### [Problem requirements]
Search the records below for the word "Print". Copy each line where it occurs.

(Saved entries)
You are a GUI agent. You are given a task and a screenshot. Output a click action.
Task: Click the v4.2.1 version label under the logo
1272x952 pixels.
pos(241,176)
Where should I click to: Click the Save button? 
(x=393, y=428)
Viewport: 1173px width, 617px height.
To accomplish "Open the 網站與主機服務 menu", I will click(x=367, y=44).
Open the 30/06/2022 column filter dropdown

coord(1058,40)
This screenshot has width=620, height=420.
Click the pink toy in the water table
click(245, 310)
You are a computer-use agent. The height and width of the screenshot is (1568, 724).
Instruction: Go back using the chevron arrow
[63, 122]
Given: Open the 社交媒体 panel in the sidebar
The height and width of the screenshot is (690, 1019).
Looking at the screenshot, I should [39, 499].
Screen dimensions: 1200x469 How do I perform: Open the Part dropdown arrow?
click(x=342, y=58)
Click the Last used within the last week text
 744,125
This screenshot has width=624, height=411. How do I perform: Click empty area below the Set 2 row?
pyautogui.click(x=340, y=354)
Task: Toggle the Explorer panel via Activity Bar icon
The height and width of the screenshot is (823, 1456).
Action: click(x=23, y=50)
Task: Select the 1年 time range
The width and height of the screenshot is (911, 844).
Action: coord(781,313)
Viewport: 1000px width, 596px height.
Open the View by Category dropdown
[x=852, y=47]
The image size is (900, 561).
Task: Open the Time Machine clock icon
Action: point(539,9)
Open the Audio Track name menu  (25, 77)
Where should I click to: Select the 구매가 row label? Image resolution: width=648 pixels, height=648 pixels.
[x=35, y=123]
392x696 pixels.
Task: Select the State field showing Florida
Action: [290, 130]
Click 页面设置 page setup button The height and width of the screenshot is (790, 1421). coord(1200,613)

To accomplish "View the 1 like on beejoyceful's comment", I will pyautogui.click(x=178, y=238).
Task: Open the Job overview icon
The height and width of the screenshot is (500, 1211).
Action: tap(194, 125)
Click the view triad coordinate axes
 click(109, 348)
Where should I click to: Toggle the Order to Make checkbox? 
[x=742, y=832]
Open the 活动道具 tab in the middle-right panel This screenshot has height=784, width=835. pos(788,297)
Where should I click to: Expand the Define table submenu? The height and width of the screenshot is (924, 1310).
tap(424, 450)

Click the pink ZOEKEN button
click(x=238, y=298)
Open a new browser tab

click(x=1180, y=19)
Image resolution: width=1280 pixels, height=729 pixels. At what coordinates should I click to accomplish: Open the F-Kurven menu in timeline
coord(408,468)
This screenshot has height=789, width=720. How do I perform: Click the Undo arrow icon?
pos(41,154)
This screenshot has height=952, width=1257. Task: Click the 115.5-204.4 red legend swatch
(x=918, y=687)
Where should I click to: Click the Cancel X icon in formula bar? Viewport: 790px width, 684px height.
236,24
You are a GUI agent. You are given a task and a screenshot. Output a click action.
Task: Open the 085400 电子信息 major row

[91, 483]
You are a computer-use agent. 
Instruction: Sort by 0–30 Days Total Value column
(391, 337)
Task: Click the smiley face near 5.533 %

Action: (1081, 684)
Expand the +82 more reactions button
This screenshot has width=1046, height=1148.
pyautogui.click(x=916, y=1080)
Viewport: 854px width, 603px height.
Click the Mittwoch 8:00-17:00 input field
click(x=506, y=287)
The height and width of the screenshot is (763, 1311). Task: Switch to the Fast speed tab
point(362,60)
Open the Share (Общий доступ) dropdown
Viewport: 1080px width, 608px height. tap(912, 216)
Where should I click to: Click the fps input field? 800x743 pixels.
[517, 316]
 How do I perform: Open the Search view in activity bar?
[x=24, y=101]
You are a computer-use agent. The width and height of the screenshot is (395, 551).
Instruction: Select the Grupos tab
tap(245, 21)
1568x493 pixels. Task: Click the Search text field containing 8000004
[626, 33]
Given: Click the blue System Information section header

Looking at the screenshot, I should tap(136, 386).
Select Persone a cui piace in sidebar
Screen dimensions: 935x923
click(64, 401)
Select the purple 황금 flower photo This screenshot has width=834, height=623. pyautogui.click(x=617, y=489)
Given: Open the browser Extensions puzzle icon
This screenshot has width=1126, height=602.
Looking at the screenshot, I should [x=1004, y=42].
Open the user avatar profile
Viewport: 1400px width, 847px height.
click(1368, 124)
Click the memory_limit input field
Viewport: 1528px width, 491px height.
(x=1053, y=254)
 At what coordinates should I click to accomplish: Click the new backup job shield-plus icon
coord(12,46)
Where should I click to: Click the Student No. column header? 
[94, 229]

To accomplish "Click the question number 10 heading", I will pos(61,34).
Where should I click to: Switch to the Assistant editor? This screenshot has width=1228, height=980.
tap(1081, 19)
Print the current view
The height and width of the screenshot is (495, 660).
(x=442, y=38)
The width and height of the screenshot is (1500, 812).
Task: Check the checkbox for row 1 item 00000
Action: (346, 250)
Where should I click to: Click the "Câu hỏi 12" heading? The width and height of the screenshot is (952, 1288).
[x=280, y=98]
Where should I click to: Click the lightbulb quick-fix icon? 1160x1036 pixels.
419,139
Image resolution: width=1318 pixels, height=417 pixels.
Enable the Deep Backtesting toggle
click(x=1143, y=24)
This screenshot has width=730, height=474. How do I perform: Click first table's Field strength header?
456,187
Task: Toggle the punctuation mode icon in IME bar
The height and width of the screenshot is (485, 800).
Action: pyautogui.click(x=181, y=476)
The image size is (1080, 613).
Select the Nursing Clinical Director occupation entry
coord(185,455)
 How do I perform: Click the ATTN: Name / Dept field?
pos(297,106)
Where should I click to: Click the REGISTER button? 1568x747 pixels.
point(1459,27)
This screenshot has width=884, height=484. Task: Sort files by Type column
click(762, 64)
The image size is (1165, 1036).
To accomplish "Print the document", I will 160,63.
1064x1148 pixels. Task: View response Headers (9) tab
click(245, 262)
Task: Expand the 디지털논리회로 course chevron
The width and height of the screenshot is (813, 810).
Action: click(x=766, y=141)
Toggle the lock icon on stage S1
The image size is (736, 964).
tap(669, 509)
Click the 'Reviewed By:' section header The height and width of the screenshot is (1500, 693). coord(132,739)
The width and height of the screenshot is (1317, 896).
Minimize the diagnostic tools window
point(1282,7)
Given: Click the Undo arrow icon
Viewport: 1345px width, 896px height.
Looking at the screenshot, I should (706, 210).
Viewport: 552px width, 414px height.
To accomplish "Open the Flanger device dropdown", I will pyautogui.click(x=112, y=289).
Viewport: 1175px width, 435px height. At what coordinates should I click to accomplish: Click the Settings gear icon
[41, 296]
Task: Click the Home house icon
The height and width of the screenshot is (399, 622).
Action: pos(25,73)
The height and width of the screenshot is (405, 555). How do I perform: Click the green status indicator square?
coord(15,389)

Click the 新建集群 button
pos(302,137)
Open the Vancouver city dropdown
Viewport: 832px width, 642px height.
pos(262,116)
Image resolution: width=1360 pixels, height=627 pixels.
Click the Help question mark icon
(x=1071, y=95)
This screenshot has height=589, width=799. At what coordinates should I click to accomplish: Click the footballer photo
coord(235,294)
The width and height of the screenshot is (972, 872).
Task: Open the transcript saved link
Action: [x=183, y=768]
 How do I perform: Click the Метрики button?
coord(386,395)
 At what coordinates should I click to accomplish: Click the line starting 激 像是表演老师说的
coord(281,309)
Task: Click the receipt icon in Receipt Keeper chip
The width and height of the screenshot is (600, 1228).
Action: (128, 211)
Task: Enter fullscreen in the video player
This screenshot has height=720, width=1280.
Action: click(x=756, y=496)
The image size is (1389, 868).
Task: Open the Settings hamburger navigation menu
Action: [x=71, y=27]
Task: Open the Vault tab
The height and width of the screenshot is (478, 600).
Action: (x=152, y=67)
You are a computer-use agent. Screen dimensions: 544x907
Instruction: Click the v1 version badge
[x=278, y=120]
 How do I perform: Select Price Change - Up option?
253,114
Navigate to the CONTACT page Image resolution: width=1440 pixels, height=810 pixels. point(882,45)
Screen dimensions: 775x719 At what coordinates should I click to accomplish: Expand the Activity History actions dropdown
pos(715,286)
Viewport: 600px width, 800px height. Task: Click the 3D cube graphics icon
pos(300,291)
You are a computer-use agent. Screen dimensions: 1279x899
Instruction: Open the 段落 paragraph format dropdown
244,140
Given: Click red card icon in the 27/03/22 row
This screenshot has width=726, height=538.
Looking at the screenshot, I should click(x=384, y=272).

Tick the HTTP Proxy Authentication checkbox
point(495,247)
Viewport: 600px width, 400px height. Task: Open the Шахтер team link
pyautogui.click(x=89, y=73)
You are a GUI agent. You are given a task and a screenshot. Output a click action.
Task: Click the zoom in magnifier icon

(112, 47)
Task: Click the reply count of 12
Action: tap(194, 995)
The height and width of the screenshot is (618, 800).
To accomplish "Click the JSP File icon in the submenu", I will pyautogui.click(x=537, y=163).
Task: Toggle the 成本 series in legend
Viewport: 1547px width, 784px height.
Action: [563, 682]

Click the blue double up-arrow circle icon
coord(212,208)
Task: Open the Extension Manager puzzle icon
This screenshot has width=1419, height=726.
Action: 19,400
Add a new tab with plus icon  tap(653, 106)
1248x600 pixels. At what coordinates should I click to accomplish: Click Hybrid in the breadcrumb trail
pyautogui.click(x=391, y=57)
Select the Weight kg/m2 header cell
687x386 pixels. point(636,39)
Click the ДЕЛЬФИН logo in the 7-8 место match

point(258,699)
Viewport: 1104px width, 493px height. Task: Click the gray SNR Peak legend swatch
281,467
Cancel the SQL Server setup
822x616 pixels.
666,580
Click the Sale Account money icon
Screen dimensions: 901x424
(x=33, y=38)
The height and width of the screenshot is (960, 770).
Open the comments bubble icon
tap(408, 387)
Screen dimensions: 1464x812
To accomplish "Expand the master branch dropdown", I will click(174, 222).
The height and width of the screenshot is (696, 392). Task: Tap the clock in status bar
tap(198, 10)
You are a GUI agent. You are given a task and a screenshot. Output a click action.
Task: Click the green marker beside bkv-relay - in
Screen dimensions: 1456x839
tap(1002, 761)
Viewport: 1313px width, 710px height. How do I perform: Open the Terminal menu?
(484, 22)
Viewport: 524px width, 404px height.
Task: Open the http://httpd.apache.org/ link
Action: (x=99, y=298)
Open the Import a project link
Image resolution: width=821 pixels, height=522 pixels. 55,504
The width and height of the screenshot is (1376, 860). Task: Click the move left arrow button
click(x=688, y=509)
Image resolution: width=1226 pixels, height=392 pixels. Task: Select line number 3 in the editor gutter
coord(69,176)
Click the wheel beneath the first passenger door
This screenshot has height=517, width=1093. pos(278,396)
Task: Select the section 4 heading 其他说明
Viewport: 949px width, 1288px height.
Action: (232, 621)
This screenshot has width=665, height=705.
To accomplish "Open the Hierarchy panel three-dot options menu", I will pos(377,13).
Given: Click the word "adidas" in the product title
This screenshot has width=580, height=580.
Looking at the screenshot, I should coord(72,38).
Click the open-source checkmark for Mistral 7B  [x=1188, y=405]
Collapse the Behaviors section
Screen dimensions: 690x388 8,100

### [Problem solution]
Print the current view
To accomplish "Print the document", I will 160,63.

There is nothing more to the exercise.